**What to work on:**
Please write out exactly the line containing "Where should I" below and every line after it, through the last one, but leave out any pictures.
START Records provided
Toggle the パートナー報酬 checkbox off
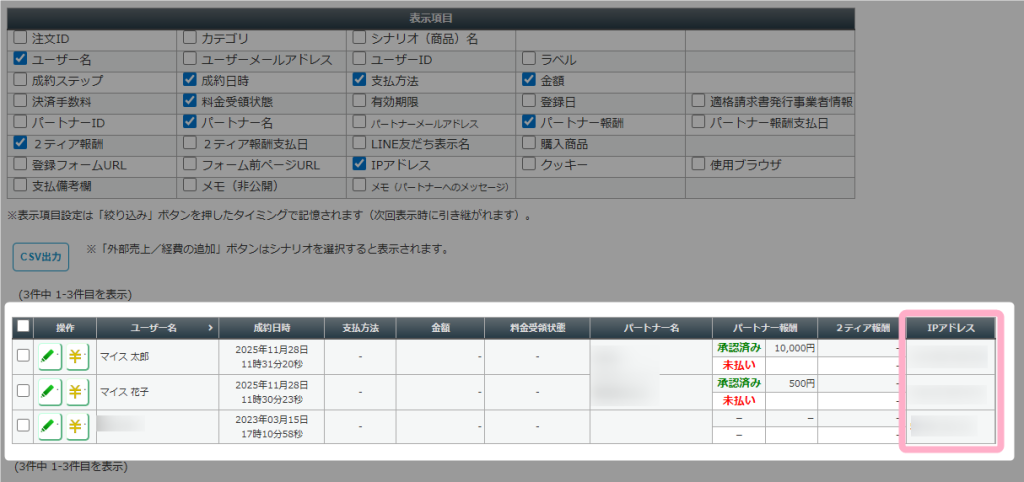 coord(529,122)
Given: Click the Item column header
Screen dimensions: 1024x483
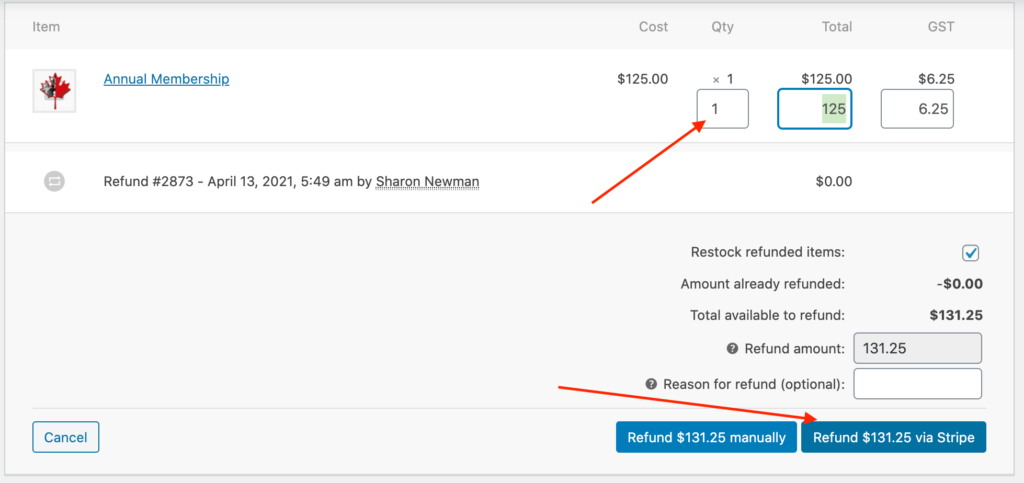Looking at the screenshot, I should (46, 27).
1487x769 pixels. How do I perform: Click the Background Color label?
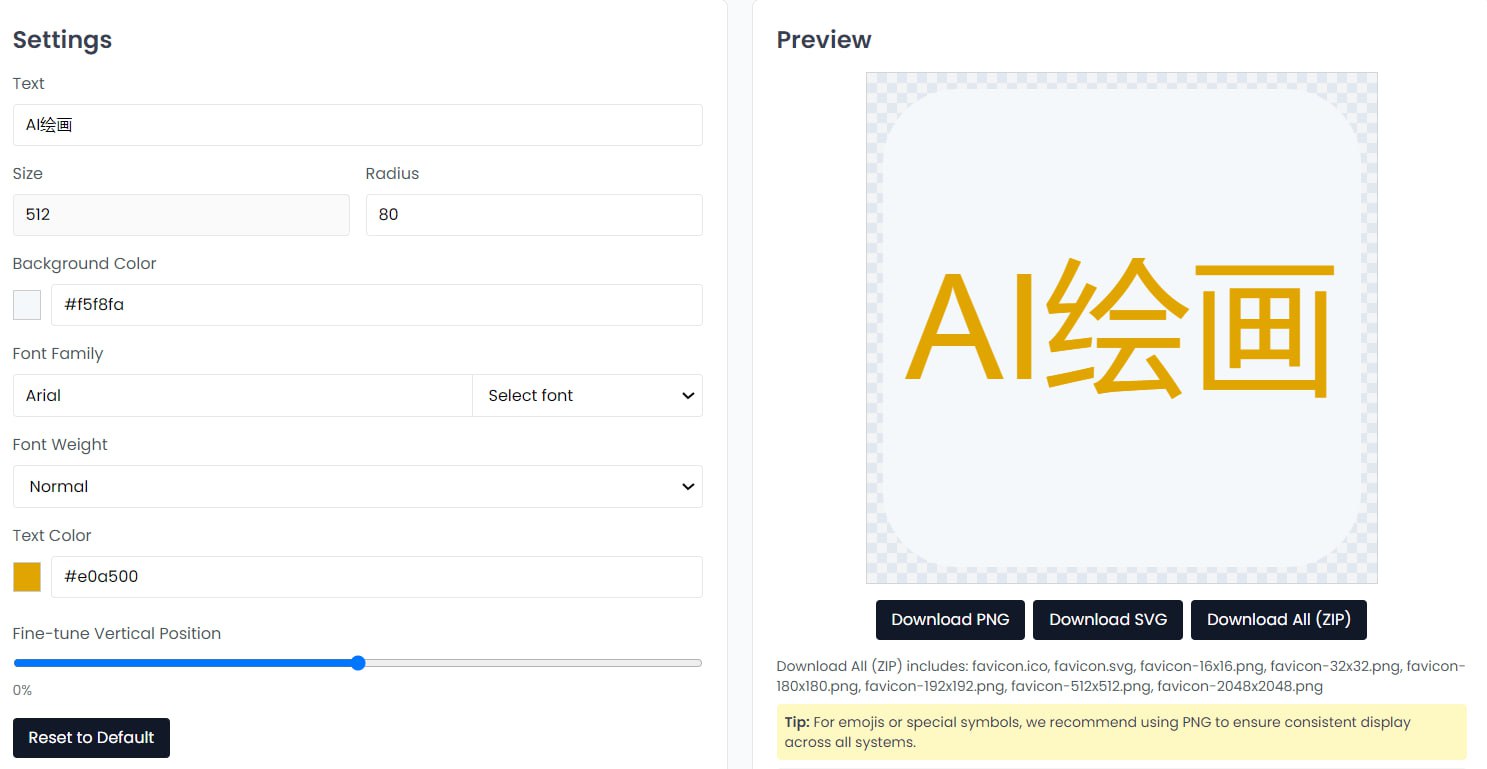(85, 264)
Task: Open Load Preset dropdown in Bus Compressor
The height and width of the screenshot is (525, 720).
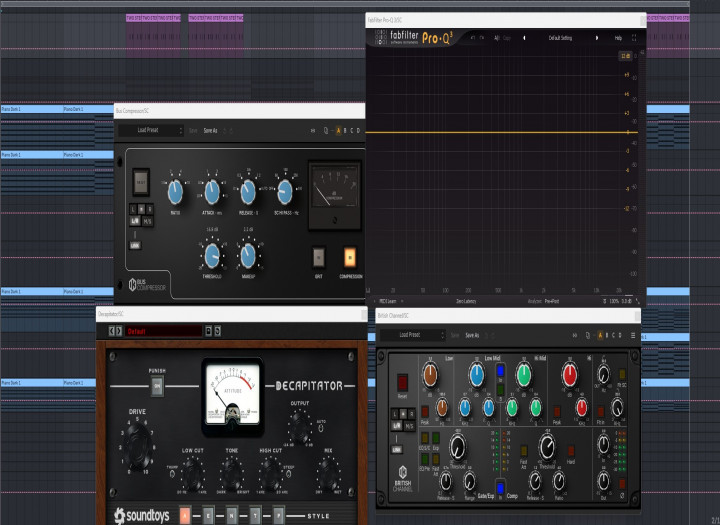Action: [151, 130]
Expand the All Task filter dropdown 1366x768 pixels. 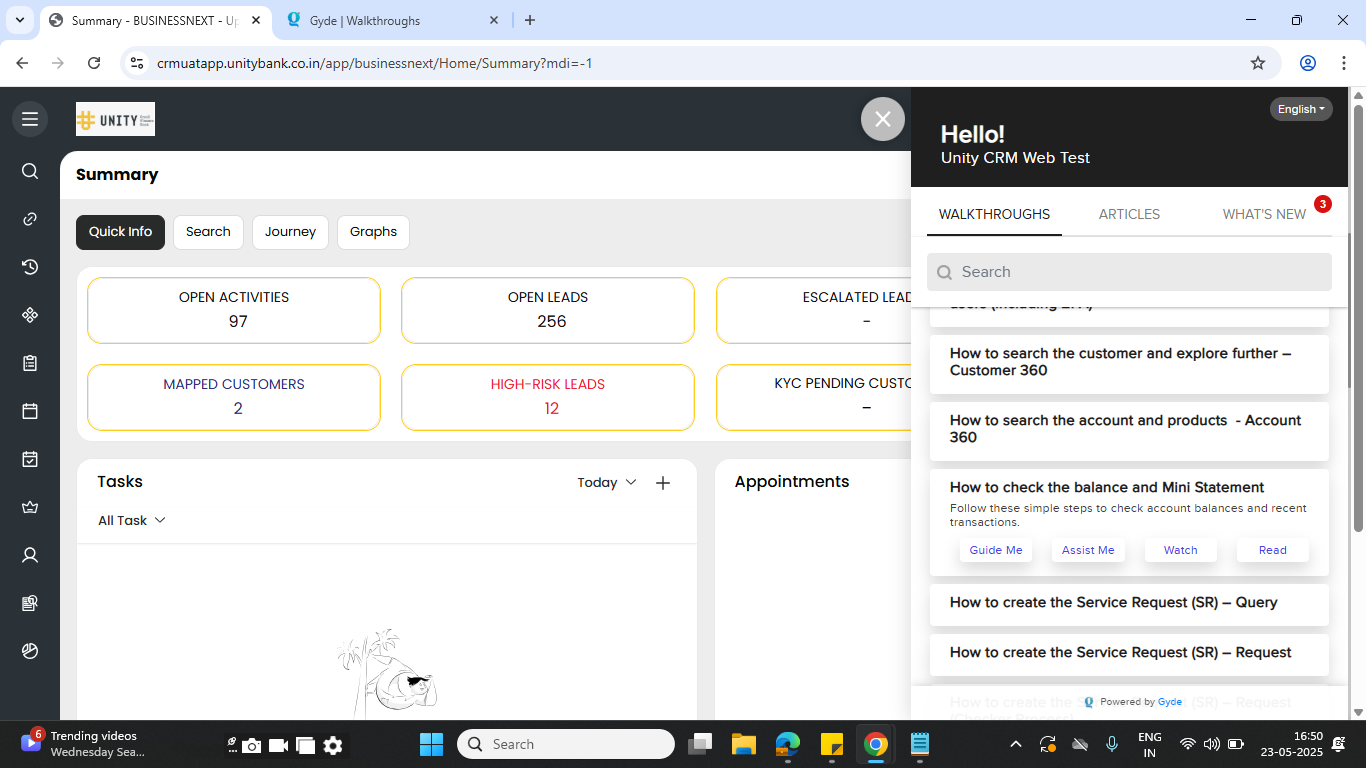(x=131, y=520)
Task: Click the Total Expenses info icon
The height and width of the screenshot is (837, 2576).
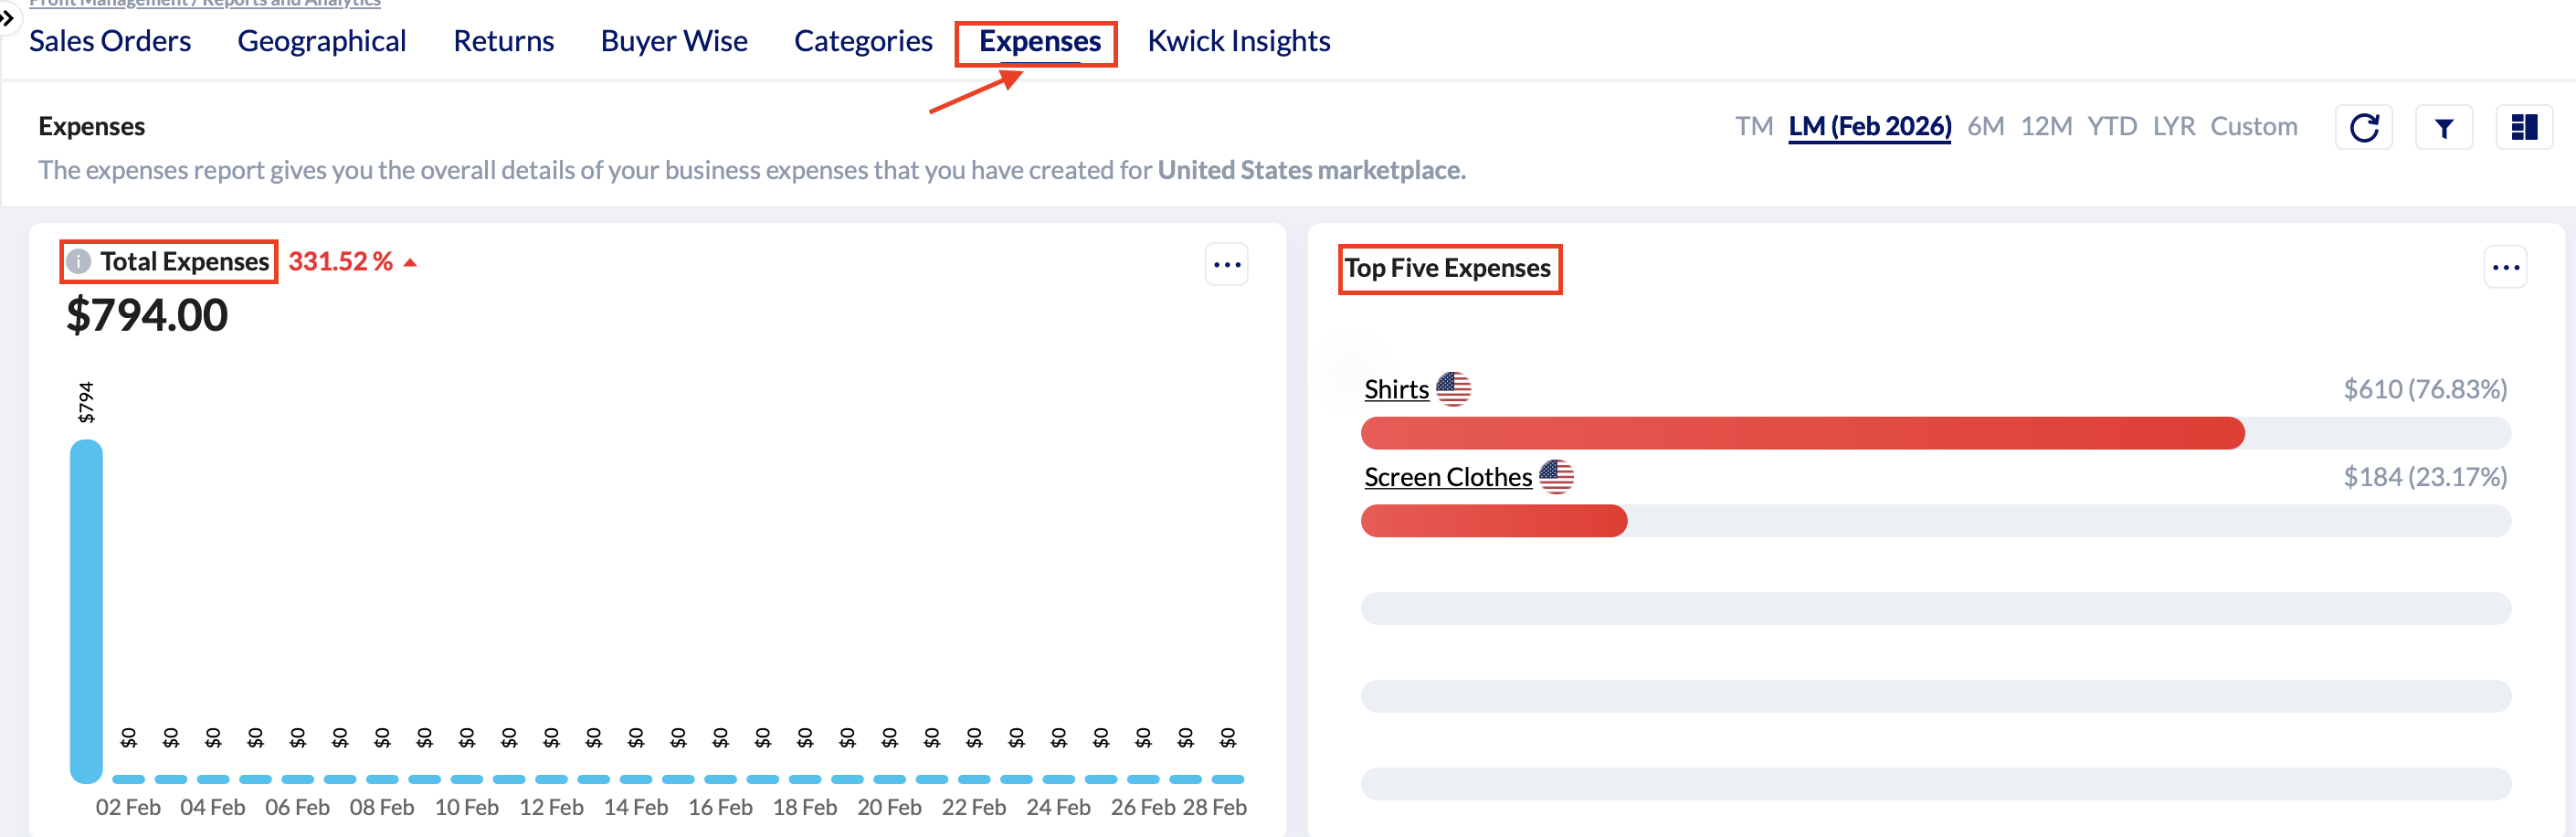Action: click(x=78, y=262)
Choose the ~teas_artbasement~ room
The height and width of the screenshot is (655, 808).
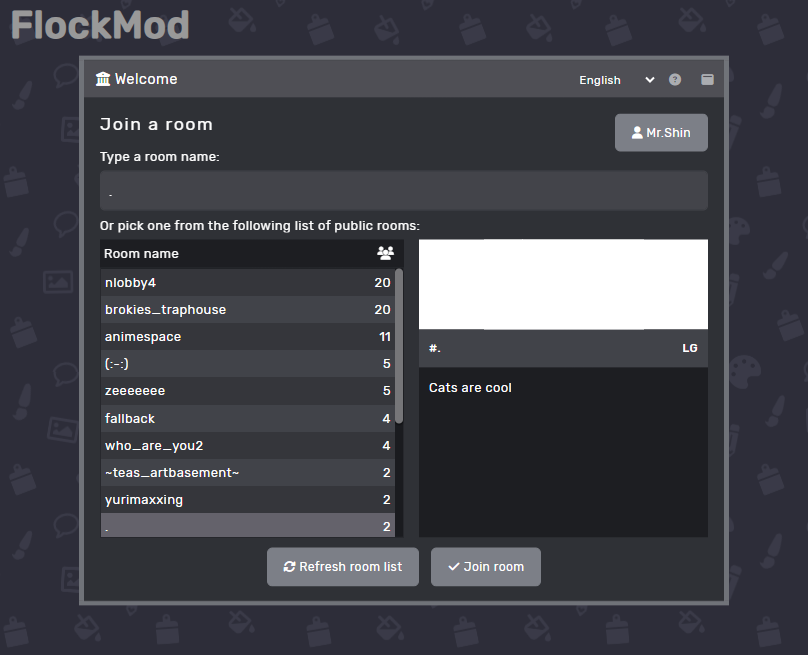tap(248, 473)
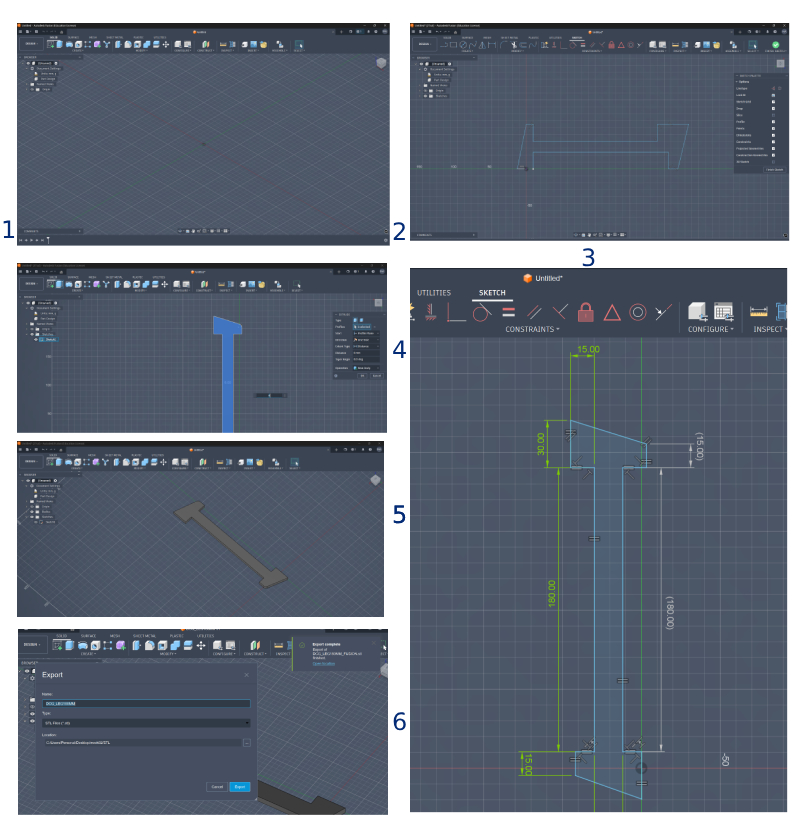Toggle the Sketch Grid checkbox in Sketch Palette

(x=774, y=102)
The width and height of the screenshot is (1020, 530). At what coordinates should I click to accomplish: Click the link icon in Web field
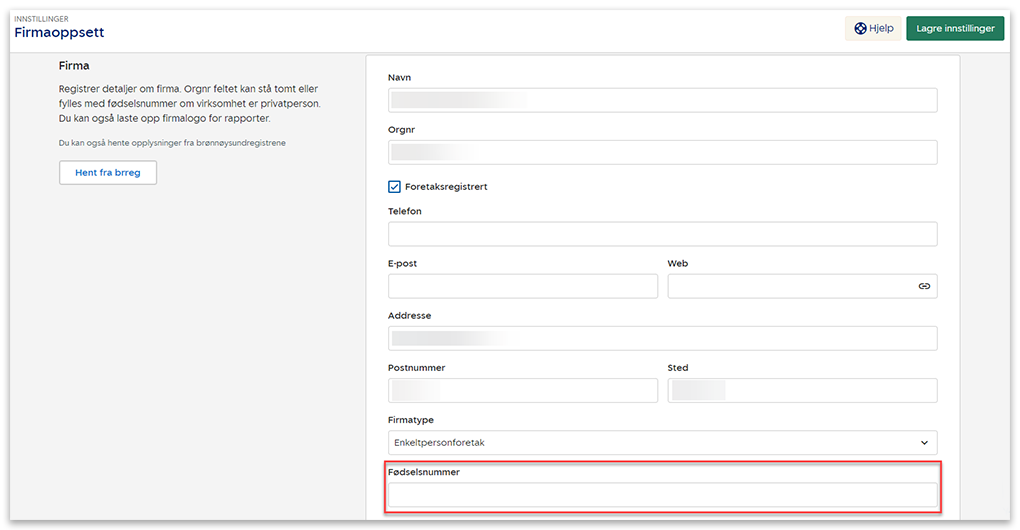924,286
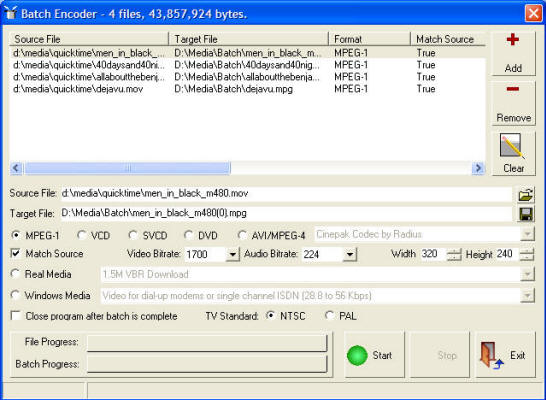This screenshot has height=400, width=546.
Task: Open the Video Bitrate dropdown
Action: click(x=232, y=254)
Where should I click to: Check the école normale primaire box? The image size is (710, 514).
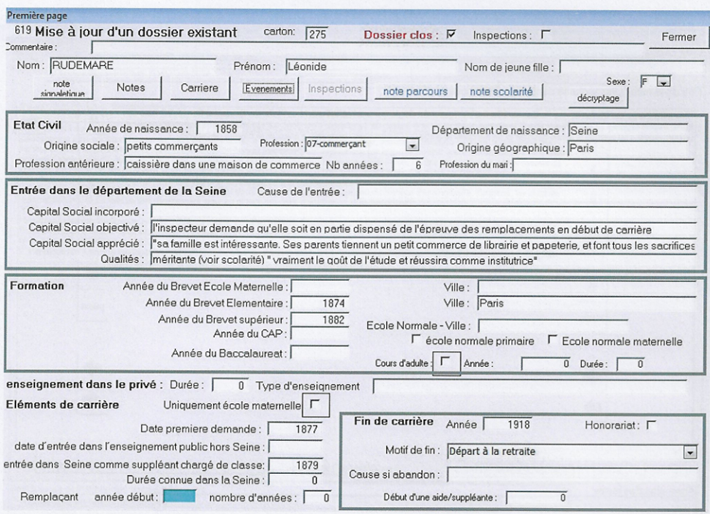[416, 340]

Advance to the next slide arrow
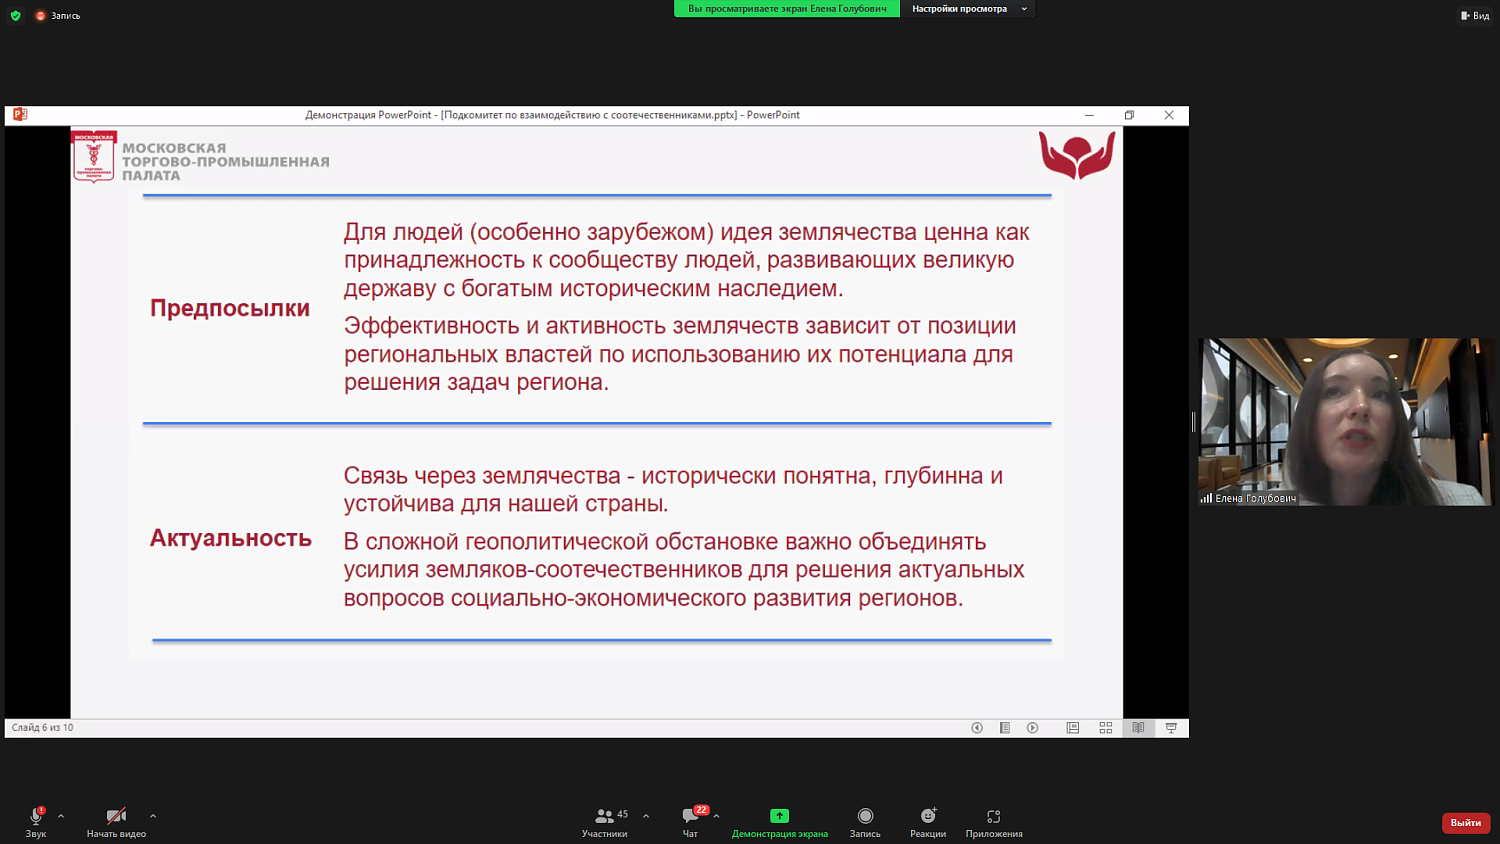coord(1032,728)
END Records provided
**Answer area:**
Where should I click to: Check the école normale primaire box? The image size is (710, 514).
[416, 340]

Advance to the next slide arrow
coord(1032,728)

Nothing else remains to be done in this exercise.